--- Ziel 1 ---
Schreibe aus den Zeilen, die unten auf den Artikel folgen, den Bereich zwischen der Zeile mit „Open view settings sliders icon“ und der Zeile mit „pyautogui.click(x=59, y=54)“ einschließlich beider unverändert ab.

─── Textabschnitt

Internet-Bürgerrechtlerin York im Gespräch:"Überwachung ist noch schlimmer als Zensur"

Jillian York von der Online-Bürgerrechtsorganisation Electronic Frontier Foundation analysiert, wie Staaten mit Hilfe digitaler Werkzeuge ihre Bürger unterdrücken und ausspionieren. Im SZ-Gespräch erklärt sie, warum sich die Situation verschlechtert und auch westliche Regierungen an Glaubwürdigkeit verlieren.

Johannes Kuhn

Die Internet-Bürgerrechtsorganisation Electronic Frontier Foundation (EFF) beobachtet, wie die Mächtigen mit dem Internet umgehen und dokumentiert Fälle von Zensur und Überwachung mit Hilfe digitaler Werkzeuge. Jillian York ist "Director International Freedom of Expression" bei der Organisation, zuvor forschte sie am Harvard Berkman Center for Internet and Society. Im Gespräch mit Süddeutsche.de erklärt sie, wie frei das Internet derzeit wirklich ist und wie der Westen selbst beginnt, Glaubwürdigkeit zu verlieren.

──────
─── Zeilen

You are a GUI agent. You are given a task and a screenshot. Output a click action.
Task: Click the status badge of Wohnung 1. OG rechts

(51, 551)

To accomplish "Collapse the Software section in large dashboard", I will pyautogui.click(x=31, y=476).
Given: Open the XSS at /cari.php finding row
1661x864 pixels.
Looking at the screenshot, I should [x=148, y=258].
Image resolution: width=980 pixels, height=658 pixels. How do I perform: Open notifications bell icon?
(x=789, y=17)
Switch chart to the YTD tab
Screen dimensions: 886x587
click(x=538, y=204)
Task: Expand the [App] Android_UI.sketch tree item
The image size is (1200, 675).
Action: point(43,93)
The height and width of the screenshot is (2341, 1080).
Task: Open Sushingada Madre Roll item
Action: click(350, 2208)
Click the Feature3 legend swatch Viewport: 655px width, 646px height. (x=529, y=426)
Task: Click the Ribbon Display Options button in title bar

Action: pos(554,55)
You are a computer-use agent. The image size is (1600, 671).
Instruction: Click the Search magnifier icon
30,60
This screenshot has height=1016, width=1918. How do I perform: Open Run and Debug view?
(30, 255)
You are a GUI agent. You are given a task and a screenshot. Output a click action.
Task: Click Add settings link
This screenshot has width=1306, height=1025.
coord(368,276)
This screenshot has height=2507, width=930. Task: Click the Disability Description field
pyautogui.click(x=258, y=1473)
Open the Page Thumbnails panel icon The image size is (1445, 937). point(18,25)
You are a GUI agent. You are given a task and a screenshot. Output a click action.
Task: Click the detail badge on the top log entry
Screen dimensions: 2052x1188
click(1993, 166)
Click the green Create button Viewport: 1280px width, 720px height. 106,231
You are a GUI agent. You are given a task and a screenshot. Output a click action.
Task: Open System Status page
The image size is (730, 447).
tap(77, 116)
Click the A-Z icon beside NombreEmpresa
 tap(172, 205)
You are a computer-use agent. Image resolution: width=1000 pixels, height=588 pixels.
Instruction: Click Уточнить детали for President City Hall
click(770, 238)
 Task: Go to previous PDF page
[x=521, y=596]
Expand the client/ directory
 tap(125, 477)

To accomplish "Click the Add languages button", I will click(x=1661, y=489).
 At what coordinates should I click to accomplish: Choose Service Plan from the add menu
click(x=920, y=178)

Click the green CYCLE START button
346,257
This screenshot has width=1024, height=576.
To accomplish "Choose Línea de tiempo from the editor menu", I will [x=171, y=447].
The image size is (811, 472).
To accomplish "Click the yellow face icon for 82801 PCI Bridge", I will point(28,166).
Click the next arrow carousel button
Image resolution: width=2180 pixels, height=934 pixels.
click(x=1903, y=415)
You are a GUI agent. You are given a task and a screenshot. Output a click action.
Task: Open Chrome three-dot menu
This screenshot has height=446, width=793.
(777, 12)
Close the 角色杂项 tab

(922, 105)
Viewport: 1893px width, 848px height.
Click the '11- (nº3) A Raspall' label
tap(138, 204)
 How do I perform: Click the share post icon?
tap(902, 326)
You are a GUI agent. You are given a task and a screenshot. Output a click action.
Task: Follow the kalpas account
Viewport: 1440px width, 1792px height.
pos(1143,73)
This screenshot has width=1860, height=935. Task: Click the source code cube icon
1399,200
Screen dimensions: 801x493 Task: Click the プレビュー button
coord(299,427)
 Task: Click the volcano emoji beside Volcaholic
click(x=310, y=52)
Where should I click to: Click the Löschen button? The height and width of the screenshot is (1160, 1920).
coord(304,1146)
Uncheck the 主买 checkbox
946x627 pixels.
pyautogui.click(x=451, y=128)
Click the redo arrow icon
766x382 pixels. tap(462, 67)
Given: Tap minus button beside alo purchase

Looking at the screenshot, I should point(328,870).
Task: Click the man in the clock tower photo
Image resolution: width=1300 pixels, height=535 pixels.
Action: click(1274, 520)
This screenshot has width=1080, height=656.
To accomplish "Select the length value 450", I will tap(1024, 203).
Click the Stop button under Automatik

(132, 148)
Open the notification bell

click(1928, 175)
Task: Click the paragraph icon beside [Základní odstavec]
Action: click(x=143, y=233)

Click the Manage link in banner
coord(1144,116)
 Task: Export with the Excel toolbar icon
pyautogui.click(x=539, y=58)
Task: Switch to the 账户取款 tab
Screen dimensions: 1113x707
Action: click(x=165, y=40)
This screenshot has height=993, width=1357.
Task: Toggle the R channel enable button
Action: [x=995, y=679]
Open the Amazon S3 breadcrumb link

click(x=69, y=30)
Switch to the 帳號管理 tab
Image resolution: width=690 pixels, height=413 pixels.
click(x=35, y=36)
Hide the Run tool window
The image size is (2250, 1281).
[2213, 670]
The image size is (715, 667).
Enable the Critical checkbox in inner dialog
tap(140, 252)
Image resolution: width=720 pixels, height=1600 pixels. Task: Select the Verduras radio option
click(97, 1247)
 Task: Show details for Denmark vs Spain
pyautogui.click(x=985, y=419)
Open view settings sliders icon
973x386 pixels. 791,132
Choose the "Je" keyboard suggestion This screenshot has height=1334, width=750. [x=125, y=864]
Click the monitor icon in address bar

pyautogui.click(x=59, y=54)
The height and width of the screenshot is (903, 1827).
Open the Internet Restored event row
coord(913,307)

──────

--- Ziel 2 ---
Gib aus dem Artikel über Jillian York den Abschnitt zwischen „Jillian York von“ und „Glaubwürdigkeit zu verlieren.“ einschließlich beider Stellen wortgetreu aus.

--- Erwartete Ausgabe 1 ---
Open view settings sliders icon
973x386 pixels. 791,132
Choose the "Je" keyboard suggestion This screenshot has height=1334, width=750. [x=125, y=864]
Click the monitor icon in address bar

pyautogui.click(x=59, y=54)

--- Erwartete Ausgabe 2 ---
Jillian York von der Online-Bürgerrechtsorganisation Electronic Frontier Foundation analysiert, wie Staaten mit Hilfe digitaler Werkzeuge ihre Bürger unterdrücken und ausspionieren. Im SZ-Gespräch erklärt sie, warum sich die Situation verschlechtert und auch westliche Regierungen an Glaubwürdigkeit verlieren.

Johannes Kuhn

Die Internet-Bürgerrechtsorganisation Electronic Frontier Foundation (EFF) beobachtet, wie die Mächtigen mit dem Internet umgehen und dokumentiert Fälle von Zensur und Überwachung mit Hilfe digitaler Werkzeuge. Jillian York ist "Director International Freedom of Expression" bei der Organisation, zuvor forschte sie am Harvard Berkman Center for Internet and Society. Im Gespräch mit Süddeutsche.de erklärt sie, wie frei das Internet derzeit wirklich ist und wie der Westen selbst beginnt, Glaubwürdigkeit zu verlieren.